== Data ==

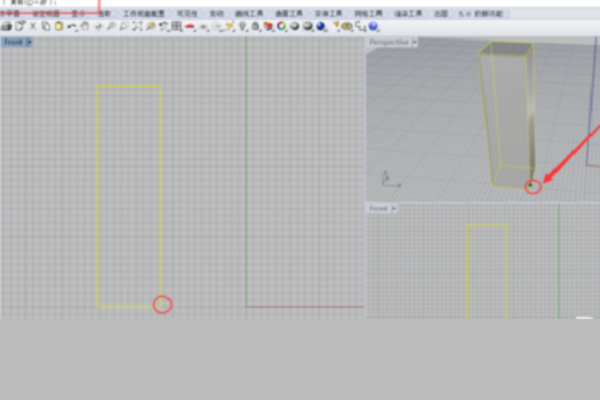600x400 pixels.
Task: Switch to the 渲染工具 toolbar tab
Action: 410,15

===
== Data ==

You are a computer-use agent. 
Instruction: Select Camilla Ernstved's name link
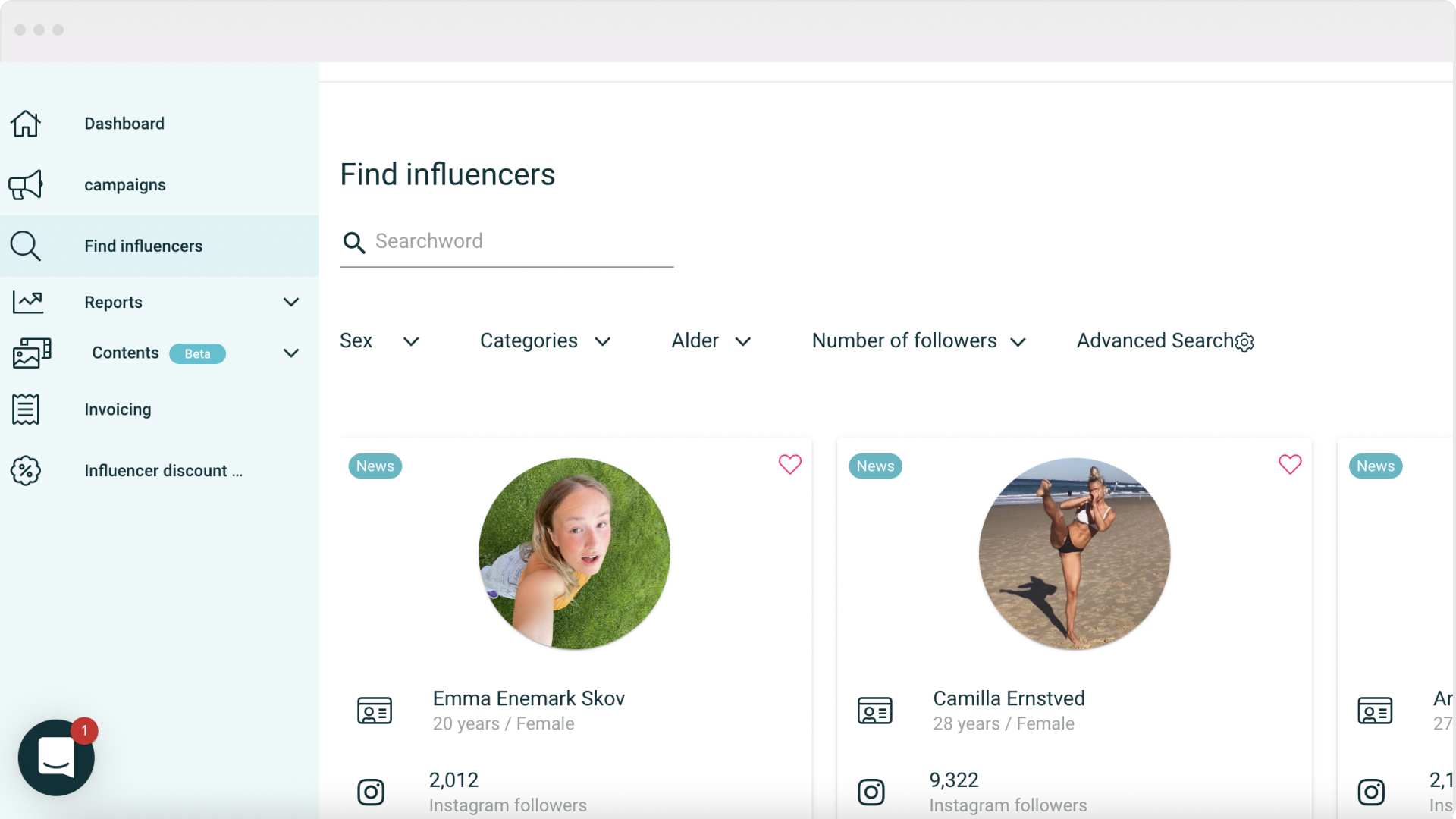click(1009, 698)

===

# What you have to do
Starting at the line that has "600x400 pixels." and ending after the one with "Action: 410,15", rewrite those lines with "toolbar" changed to "menu" and nothing else altered. Leave the pictures out.

# Exercise output
600x400 pixels.
Task: Switch to the 渲染工具 menu tab
Action: 410,15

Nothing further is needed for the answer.